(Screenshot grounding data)
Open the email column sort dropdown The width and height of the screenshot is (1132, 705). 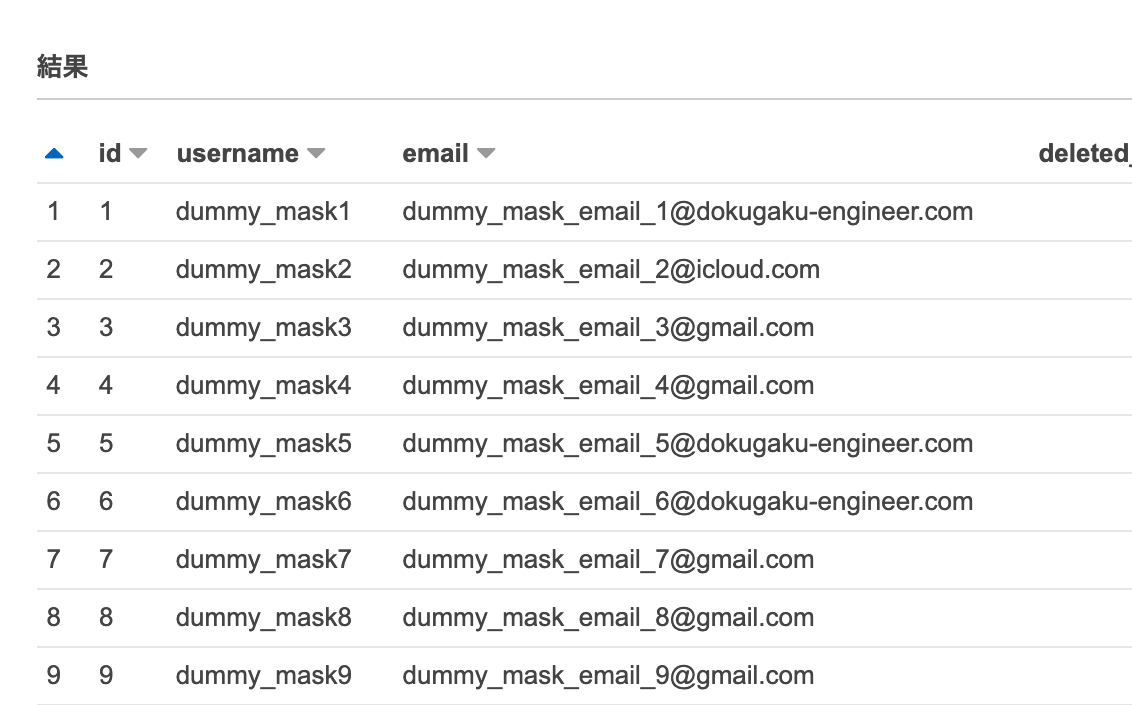pos(486,154)

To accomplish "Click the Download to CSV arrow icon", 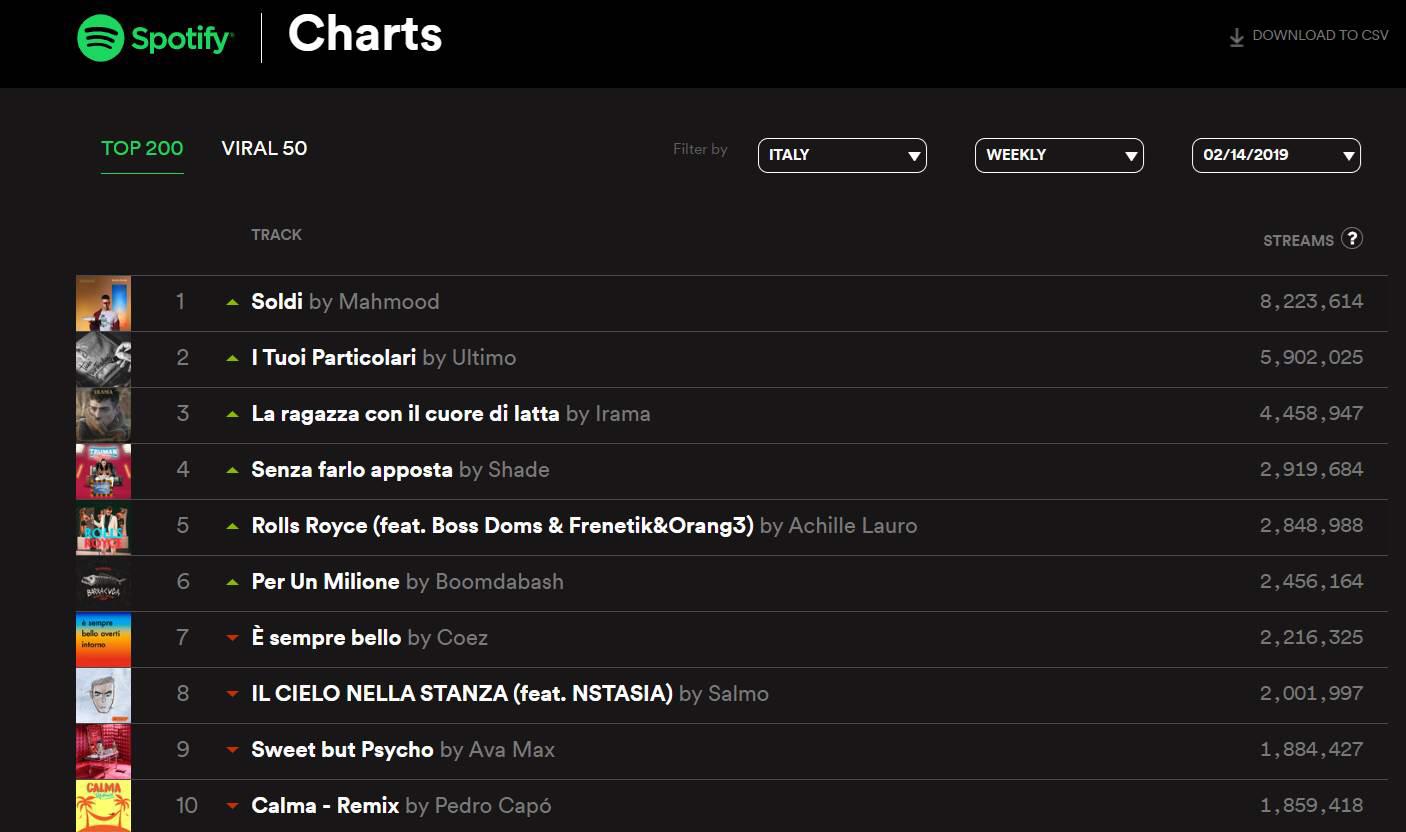I will pos(1237,37).
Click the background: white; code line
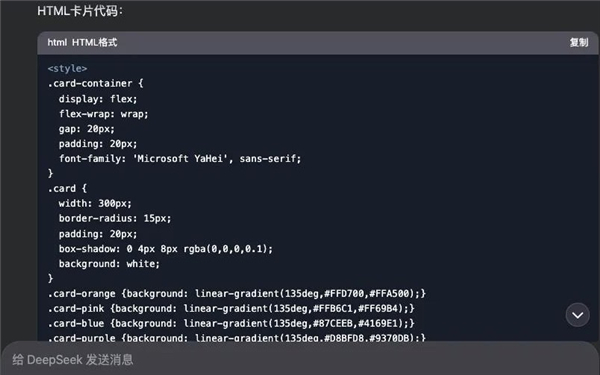Image resolution: width=600 pixels, height=375 pixels. (x=109, y=264)
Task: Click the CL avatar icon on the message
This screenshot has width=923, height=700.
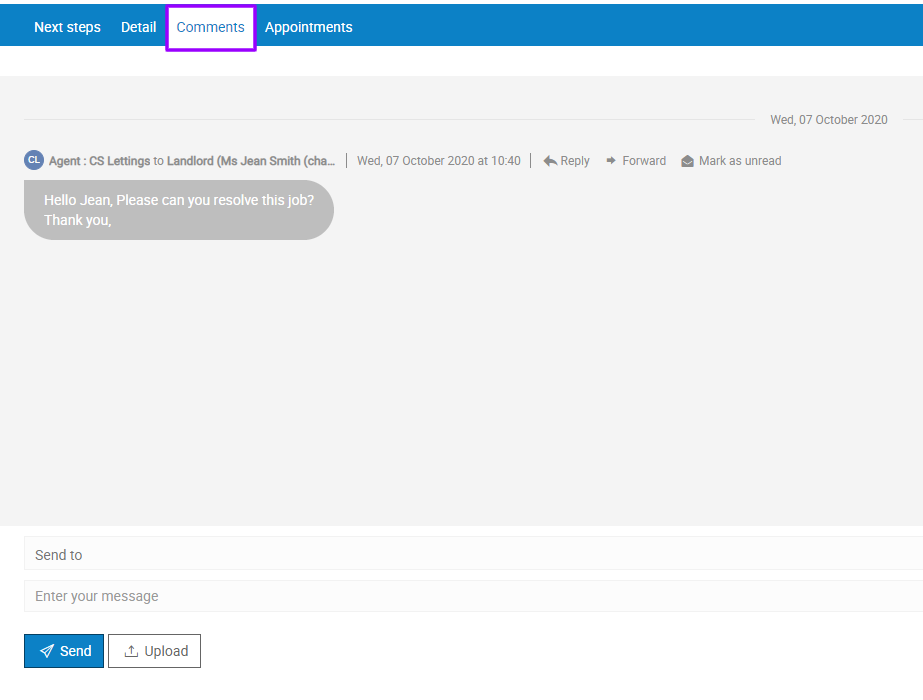Action: (x=34, y=159)
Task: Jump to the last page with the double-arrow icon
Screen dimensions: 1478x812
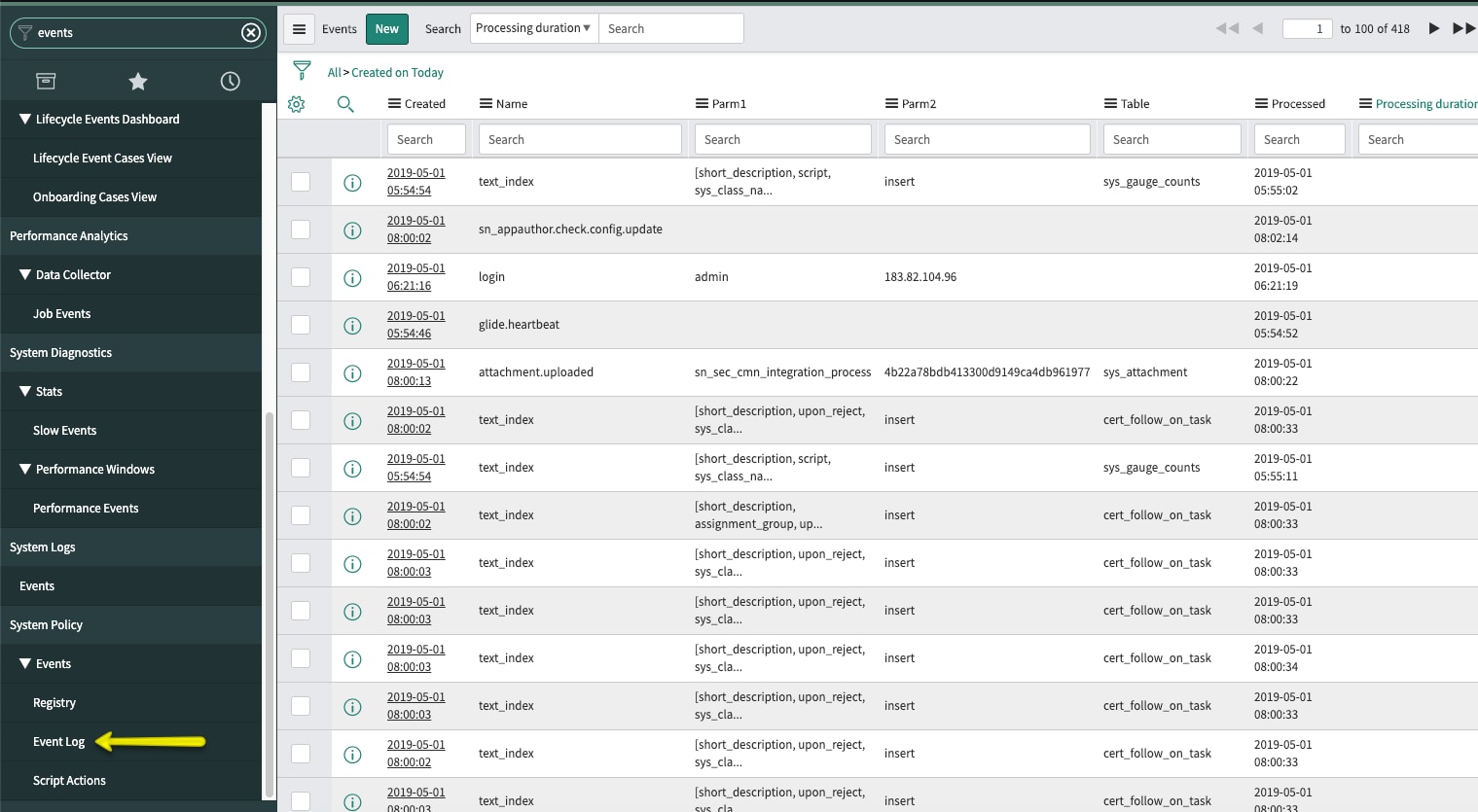Action: point(1463,28)
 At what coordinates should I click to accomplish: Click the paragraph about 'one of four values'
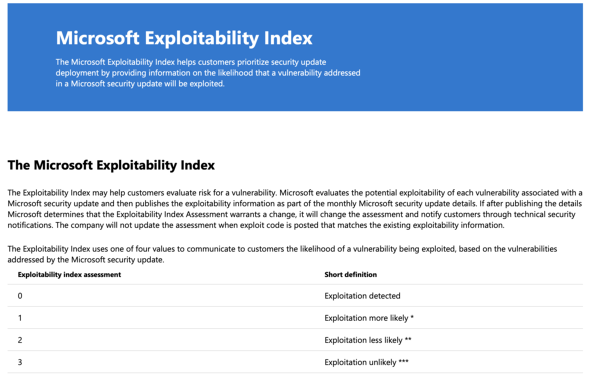coord(282,254)
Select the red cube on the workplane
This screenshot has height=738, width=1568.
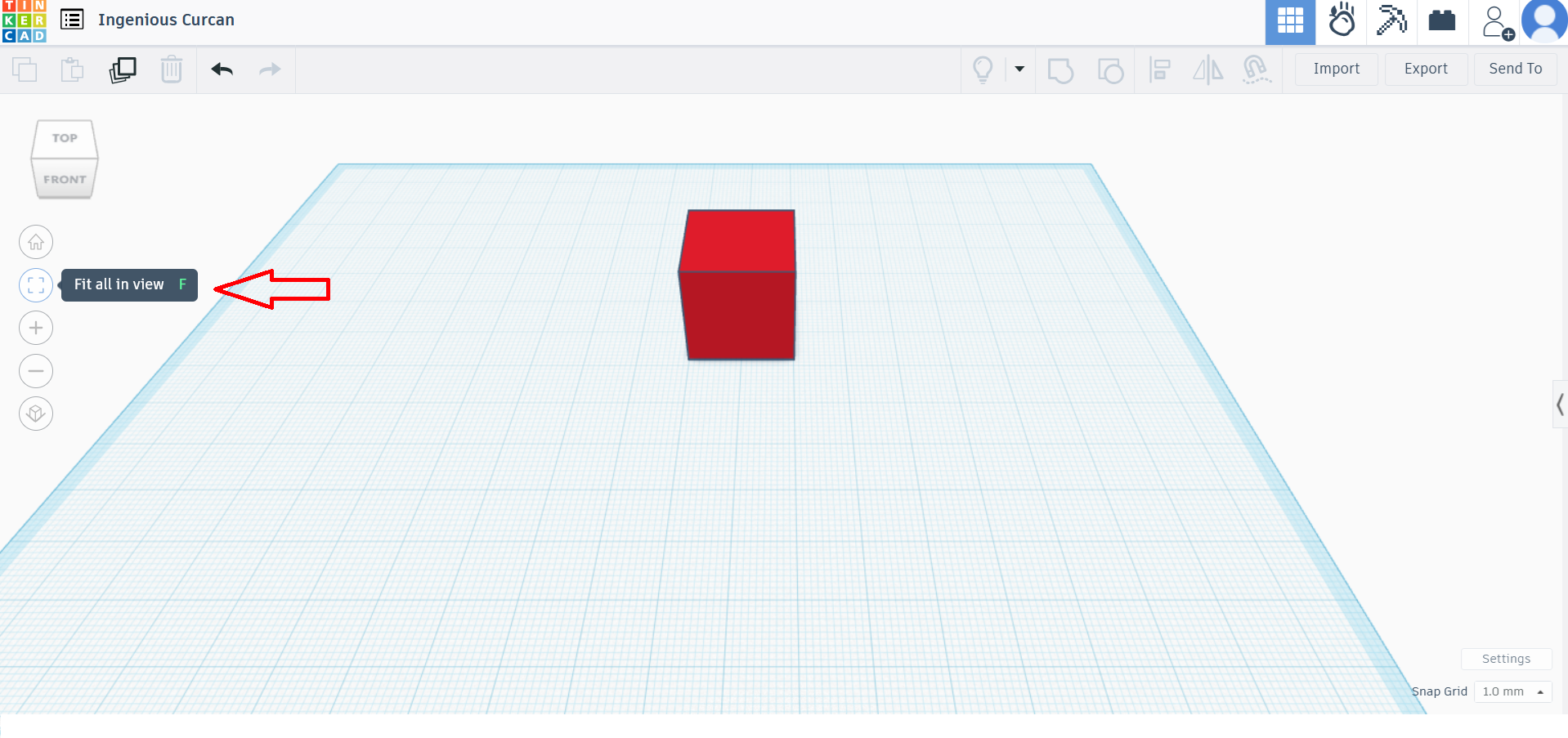click(738, 294)
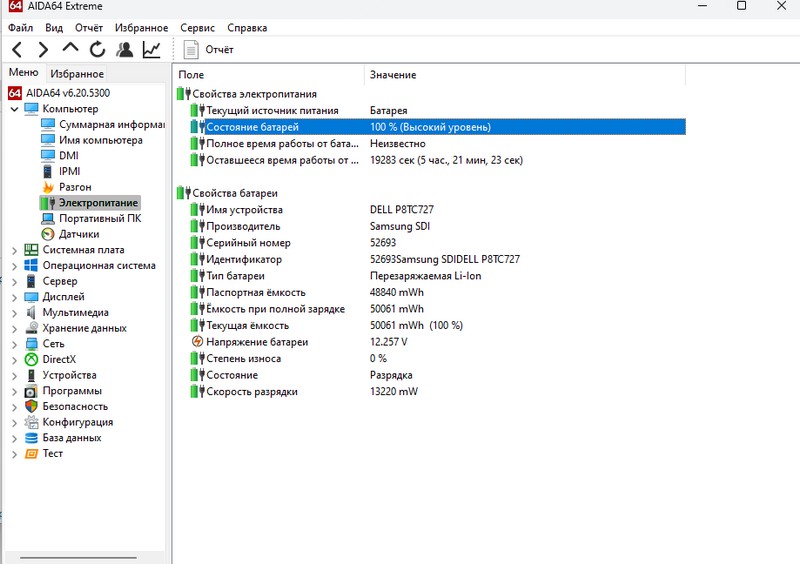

▸ Your assignment
The copy should start at the line that contains "At what coordinates", end at the last line of the entries above, and match each line exactly, with pictures dropped.

▸ Exercise result
 At what coordinates should I click to accomplish: Click the paragraph about 'one of four values'
coord(282,254)
Select the red cube on the workplane
This screenshot has height=738, width=1568.
click(738, 294)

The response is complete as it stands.